Такое представление о героическом характере, общее для декабристского романтизма, получило теоретическое оформление в статье Бестужева и письмах его к Пушкину и братьям по поводу «Евгения Онегина»8.

Предисловие к журналу Печорина, как можно заметить, обосновывает прямо противоположную художественную позицию. В центре повествования Лермонтов ставит «современного человека», которого он «часто встречал», синтезирующего типичные черты общественной психологии («портрет, составленный из пороков всего нашего поколения, в полном их развитии» – VI, 203). Характерно, что, по мысли Лермонтова, «болезнью» Печорина заражен век, т. е. в числе других сам автор книги и ее читатели. Это обстоятельство совершенно исключает непосредственное вмешательство автора, диктующего героям свою этическую программу. «Нравственная цель» сочинения – в указании болезни; способ излечения автору неизвестен. Подобного рода «художественный объективизм» был единодушно отвергнут как читателями, воспитанными на повестях Марлинского, так и апологетами «нравственно-сатирической» литературы. Очень показательна в этом смысле явно конъюнктурная статья Булгарина. Чтобы похвалить роман, Булгарин вынужден был прибегнуть к домысливанию «нравственной идеи», которую Лермонтов якобы сумел доказать от противного9. История критической борьбы вокруг лермонтовского романа как нельзя лучше демонстрирует его эстетическое новаторство.
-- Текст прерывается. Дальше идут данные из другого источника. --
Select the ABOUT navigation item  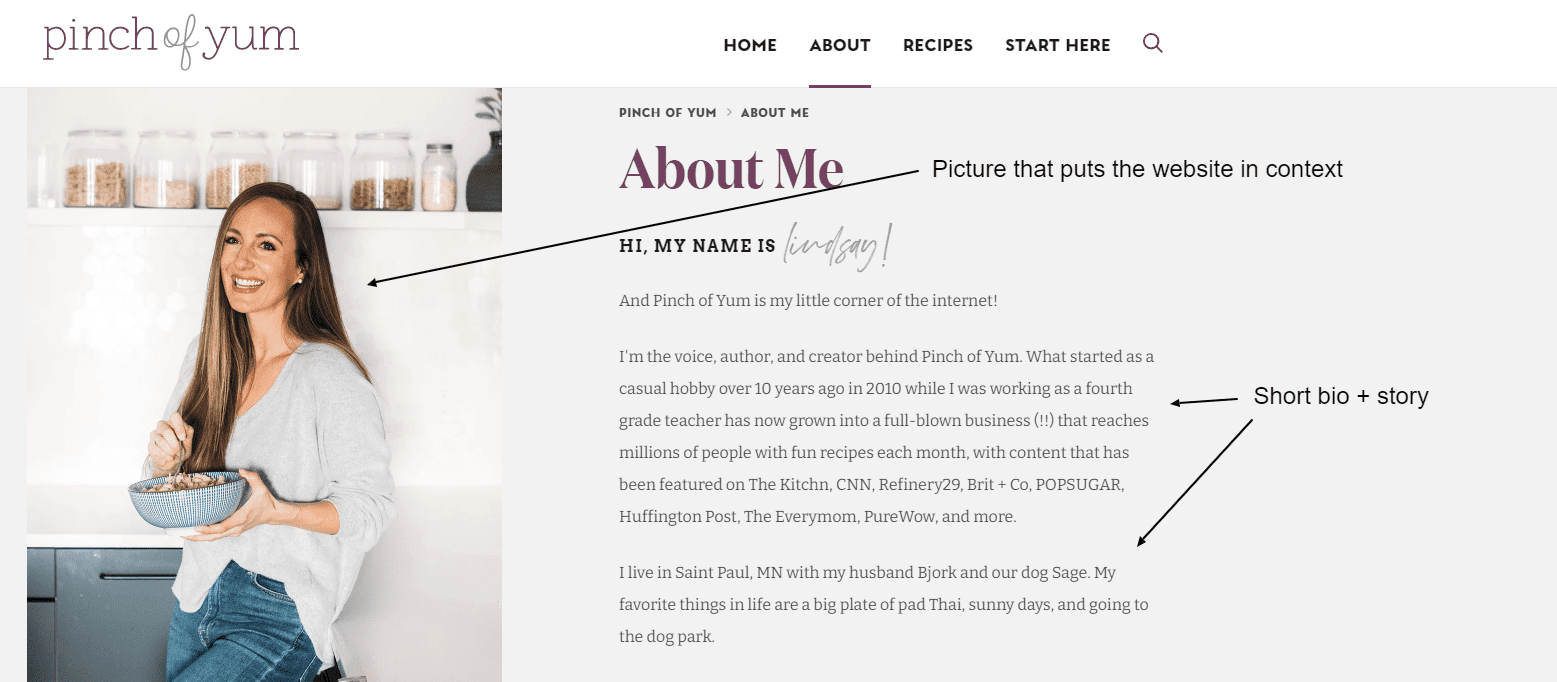(x=840, y=45)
Было бы ошибочно думать, что поэтика «марлинизма» исключала появление характеров, условно говоря, печоринского типа. Время от времени они появляются – но на периферии повествования, создавая фон или контрастируя с главным героем. Один из таких «предшественников Печорина» в «Фрегате, Надежда“» (1832) заслуживает особого внимания, так как он составляет целое звено в эстетической системе Марлинского. Это ротмистр Границын, скептик и клеветник, едва не сыгравший фатальную роль в истории взаимоотношений Правина и Веры. Характеристика Границына отчетливо публицистична и кажется прямо заимствованной из ранних критических статей Бестужева. Это «человек без воли», выступающий против пороков «не хуже Саллюстия» и «пляшущий по их дудке», «как Репетилов в „Горе от ума“»10. Результатом была растраченная в развлечениях молодость и промотанное имение. «От обоих осталось у него пустота в кармане и душе, а на уме – едкий окисел свинцовой истины… За душой у него не схоронится, бывало, ни похвала врагу, ни насмешка приятелю, и часом он беспощадно смеялся над самим собою… Этим исполнял он невольно наклонность нашего времени – разрушать все нелепое и все священное старины: предрассудки и рассуждения, поверья и веру… Люди ныне не потому презирают собратьев, что себя высоко ценят, напротив, потому, что и к самим себе потеряли уважение. Мы достигли до точки замерзания в нравственности: не верим ни одной доблести, не дивимся никакому пороку»11. Интересно отметить почти текстуальные совпадения с записью Печорина: «Я иногда себя презираю… не оттого ли я презираю и других?.. Я стал неспособен к благородным порывам; я боюсь показаться смешным самому себе» (VI, 313). Автор, однако, не ограничивается недвусмысленной оценкой деятельности Границына, но считает необходимым заключить всю главу о нем воззванием к юношам: бегите от подобных людей и т. д.